Flourishing, by Miroslav Volf. He explores the importance of religion in a globalized world. I like the idea that someone doesn’t see religion as a problem and I’ve appreciated the other books he’s written even when we don’t agree.

The Nine Tailors, by Dorothy Sayers. One of the few mysteries of Sayers I haven’t read!

Fool’s Talkby Os Guinness. I’ve appreciated Guinness’s work since I read The Dust of Death during my student days forty years ago. This was a 2016 Christianity Today award winner and explores the question of how one might speak persuasively in the best sense of the word with regard to matters of faith. And yes, he is from that Guinness family. Now there is a thought, Guinness and Guinness!

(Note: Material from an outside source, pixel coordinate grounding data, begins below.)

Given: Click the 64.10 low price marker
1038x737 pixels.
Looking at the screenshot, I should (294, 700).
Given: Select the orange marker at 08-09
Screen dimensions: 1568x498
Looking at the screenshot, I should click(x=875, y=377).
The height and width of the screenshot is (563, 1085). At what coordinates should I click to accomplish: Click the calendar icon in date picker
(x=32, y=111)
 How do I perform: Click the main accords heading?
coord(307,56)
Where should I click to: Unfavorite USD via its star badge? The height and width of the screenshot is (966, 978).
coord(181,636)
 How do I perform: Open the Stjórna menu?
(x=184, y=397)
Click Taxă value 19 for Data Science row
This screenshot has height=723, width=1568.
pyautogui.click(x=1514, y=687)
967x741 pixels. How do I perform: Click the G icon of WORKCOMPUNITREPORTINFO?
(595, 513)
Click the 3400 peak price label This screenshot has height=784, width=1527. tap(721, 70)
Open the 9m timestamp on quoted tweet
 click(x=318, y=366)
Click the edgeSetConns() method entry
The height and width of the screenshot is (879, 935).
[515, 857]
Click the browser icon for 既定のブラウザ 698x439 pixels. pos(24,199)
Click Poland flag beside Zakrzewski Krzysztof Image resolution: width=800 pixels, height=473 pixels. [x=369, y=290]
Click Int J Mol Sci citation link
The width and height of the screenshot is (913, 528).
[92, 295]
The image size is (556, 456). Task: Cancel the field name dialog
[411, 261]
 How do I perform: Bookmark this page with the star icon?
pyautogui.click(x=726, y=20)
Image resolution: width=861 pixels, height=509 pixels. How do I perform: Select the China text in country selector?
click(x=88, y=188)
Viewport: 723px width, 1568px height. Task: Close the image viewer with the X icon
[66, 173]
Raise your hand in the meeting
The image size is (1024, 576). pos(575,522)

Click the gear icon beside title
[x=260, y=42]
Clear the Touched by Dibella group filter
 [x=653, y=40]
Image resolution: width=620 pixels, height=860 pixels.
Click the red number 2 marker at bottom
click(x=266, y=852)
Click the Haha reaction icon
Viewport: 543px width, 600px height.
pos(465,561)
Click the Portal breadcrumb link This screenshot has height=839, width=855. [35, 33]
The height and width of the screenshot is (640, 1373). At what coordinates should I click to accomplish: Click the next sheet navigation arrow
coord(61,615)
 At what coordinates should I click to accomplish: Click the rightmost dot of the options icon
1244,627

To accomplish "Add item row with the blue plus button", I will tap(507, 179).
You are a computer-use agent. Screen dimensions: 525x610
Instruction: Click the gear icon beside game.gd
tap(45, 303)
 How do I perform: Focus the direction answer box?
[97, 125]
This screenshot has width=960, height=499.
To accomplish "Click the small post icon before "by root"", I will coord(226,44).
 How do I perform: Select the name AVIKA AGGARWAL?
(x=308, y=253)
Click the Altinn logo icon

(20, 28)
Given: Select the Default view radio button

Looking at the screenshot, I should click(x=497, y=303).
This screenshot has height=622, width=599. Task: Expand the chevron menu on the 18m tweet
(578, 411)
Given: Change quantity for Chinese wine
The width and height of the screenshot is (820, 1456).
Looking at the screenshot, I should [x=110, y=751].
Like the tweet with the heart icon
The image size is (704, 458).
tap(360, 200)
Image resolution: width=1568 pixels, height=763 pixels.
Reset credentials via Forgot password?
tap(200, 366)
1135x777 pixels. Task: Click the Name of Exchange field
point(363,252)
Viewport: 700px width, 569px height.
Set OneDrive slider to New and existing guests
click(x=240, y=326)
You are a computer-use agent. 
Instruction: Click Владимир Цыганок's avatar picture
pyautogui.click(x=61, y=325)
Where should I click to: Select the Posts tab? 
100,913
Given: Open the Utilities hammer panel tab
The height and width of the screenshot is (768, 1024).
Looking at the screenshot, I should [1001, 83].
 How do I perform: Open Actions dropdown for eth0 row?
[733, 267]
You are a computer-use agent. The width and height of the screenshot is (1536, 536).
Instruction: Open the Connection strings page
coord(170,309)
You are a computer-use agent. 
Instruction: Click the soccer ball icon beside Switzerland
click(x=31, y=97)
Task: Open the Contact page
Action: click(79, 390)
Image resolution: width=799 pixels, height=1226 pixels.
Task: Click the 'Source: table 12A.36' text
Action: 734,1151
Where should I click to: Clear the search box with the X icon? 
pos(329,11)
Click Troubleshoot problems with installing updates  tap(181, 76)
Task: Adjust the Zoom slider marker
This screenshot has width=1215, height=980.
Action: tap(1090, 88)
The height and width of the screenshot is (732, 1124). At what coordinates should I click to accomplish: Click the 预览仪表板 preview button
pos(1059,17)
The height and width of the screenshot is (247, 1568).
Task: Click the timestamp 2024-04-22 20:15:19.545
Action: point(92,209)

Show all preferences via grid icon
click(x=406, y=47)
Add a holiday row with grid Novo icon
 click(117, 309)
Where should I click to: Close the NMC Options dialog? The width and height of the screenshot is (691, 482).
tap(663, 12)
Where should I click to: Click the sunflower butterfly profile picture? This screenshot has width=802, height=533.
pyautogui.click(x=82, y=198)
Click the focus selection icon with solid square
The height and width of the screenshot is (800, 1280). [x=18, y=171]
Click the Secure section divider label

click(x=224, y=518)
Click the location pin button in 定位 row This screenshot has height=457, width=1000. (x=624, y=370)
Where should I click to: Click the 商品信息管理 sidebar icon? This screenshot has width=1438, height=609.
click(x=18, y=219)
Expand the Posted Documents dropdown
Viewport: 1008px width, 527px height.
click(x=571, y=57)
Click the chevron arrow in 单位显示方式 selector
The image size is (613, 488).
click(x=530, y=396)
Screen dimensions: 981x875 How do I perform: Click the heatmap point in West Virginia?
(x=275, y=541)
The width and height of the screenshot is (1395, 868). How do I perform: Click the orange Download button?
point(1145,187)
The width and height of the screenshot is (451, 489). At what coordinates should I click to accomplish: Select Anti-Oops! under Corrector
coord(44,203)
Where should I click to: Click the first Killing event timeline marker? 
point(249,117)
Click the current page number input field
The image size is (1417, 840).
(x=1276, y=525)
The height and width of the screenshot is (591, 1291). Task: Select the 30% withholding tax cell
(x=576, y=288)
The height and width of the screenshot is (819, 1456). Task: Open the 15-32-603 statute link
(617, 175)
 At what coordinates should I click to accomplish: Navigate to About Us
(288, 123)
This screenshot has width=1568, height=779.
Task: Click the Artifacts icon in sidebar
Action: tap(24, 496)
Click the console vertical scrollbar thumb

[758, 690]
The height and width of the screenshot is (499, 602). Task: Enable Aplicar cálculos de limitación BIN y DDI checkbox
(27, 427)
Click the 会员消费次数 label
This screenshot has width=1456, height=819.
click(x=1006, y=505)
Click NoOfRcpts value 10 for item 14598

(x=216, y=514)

The Greater Journey, by David McCullough. I have loved everything McCullough has written and I suspect this book about “Americans in Paris” will be no exception.

It would have to be some snow storm to finish all these books, particularly the Churchill book. The thought of getting started in each of these books is fun though. And truth is, you might see these in my reviews sometime this year anyway, snow storm or not!

OK, so my tastes may be different from yours. What books would you like to have with you if you were snowbound?

3 thoughts on “Snowbound

  1. Nice selection of books! May I encourage you to read “Nine Tailors” soon? It just might be Sayer’s best mystery. One book that would great to read during a snowstorm is “Bach: Music in the Castle of Heaven” by John Eliot Gardiner. With Bach’s music as a soundtrack to the book and swirling snow as a setting – glorious.

  2. Nine Tailors is near the top of my TBR stack. The Bach book by Gardiner is one I’m not familiar with but sounds delightful. Might even have some Bach recordings with Gardiner that I could play. Gardiner with Gardiner on Bach!